現場事情

東京出張のついでに、と言って鳥取から教え子がやってきました。今や50代半ばの高校教諭です。鳥取県警はいまたいへんだね、という話から始まり、この冬は雪が多そうだということ、駅前の政治家の銅像のこと、豪華列車の停車駅のこと、かつてのゼミ生の消息、大学改革後設置された新学部の存在意義から、現在の高校現場の諸事情、村上春樹論、伝承文芸の方法、文学と政治の関係等々、いろいろお喋りをしました。

鳥取もずいぶん変わったろう、と言ったら、いや基本的に30年前とあまり変わりません、との答え。旧ゼミ生のその後の家族構成も詳しく把握しており、TVニュースは相撲巡業の懇親会会場を決して映さないがおよそどこの店かは分かっている、とのことで、街の規模や人の非流動性からくる濃密さはたしかに昔のままのようです。

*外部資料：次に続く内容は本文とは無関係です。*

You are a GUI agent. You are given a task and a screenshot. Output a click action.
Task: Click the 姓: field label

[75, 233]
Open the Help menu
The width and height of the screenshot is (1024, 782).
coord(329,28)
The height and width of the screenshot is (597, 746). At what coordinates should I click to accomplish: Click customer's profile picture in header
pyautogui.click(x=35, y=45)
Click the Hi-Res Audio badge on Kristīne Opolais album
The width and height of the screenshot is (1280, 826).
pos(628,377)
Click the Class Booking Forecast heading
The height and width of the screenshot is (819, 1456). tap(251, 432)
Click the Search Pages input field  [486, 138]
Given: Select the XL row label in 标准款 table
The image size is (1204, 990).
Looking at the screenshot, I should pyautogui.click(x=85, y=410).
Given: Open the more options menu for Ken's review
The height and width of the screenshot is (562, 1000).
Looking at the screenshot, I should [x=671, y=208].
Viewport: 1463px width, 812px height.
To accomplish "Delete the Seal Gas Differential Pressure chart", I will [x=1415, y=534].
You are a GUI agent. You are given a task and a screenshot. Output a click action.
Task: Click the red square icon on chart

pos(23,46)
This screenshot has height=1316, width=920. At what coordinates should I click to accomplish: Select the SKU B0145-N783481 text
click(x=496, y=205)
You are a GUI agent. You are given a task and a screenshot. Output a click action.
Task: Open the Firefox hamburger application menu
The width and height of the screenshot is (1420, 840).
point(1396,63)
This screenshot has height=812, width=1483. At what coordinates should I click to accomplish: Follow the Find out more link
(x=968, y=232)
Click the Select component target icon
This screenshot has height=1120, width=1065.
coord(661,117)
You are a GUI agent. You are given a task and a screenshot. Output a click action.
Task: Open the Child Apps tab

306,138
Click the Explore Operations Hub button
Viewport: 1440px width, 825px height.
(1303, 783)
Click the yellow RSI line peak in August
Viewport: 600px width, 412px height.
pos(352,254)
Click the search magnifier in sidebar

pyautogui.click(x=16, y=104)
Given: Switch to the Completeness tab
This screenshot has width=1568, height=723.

久しぶりで高校現場では何をどう指導しているのか、何が問題になっているのかを聞き、時世の変化を痛感しました。変化の大きな原因にはITの発展と普及が関わっている気がします。人間が等身大でなくなり、新しい情報を過信しているのではないか。時代の変化に適応した対策が立てられた為に、じつは問題の解決からは遠ざかっている場合もあるのではないか―あれこれ考えることは多いのですが。

真面目なタイプなので胃潰瘍を何度も経験したそうですが、「医者に訊いたら、食道炎は日本酒を呑んでもかまわないそうですので」と言って、日置桜を手土産に持って来てくれました。青谷の酒です。ともかく仏壇に上げましたが、早速、肴にはあれとあれがある、と冷蔵庫の中身が頭に浮かんできました。